El aquelarre
¡Feliz navidad! Queremos desear a los lectores de estas columnas, muchos o pocos, mucha felicidad en estas fiestas que reúnen a las familias y acercan a los corazones. Que puedan disfrutar a sus anchas y compartir con los suyos como es debido. Y también les deseamos un año 2024 lleno de cosas buenas, de paz y tranquilidad, bajo el liderazgo de un gobierno que se baje un poco de su soberbia y su prepotencia y actúe de acuerdo, no solo con sus posiciones ideológicas, sino, sobre todo, con las nececidades y aspiraciones del sufrido pueblo colombiano. ¡Salud!

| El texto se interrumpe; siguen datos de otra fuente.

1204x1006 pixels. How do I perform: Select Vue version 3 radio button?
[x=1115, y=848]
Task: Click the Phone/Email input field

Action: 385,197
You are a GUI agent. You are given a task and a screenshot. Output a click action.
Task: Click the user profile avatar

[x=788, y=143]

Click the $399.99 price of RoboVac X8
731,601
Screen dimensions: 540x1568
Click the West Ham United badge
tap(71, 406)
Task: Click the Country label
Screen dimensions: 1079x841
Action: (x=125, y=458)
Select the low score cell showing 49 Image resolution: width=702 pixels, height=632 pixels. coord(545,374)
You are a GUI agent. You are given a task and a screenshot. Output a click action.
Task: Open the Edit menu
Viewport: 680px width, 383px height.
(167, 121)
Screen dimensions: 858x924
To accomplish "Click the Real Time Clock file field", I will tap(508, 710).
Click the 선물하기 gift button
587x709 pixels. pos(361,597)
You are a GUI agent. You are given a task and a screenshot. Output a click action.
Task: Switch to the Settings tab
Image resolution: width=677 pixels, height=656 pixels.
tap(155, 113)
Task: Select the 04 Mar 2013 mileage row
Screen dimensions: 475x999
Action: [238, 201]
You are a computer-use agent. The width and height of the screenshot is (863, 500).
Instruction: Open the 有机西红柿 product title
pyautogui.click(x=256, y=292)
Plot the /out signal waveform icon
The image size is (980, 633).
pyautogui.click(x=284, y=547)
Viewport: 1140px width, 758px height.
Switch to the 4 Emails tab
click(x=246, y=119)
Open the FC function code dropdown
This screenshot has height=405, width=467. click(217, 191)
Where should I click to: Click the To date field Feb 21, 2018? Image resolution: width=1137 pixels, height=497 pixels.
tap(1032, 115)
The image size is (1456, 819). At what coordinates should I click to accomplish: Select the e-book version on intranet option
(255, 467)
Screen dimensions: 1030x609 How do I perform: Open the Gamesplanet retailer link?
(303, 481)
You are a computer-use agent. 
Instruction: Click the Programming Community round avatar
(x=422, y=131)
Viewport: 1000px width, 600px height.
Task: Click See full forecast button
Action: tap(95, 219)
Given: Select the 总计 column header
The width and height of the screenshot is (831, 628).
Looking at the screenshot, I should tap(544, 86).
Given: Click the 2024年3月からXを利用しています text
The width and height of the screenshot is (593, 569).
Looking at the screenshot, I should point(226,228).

La apuesta de Miléi. Sin bola de cristal, es imposible predecir el resultado de las medidas que está tomando el presidente Miléi en la Argentina. Como lo dije en alguna columna anterior, esta inquieta Bruja es bruja, pero no clarividente. Hay que esperar los resultados. En todo caso, lo que está haciendo el nuevo presidente de la República Argentina es una verdadera revolución, que va en contravía de la manera de gobernar de los últimos presidentes. Se aparta por completo de las políticas del peronismo y, específicamente, de las del kirchnerismo. Una dirección contraria a la que trata de imponer el presidente Petro en Colombia, de las cuales tampoco se pueden predecir los resultados. Efectivamente, mientras el gobierrno izquierdista de Colombia está tratando de estatizar, de aumentar el papel del estado en la economía y en las relaciones entre los ciudadanos, en Argentina lo que se está buscando es lo contrario: eliminar una gran cantidad de leyes y normas que han agigantado el estado, que han llevado a que se controle todo, ¡hasta la manera como se deben exhibir los artículos y productos en las góndolas de los supermercados! El resultado no podía haber sido peor; de potencia mundial a principios del siglo XX, ese país ha pasado a una situación de pobreza y estancamiento verdaderamente lamentables.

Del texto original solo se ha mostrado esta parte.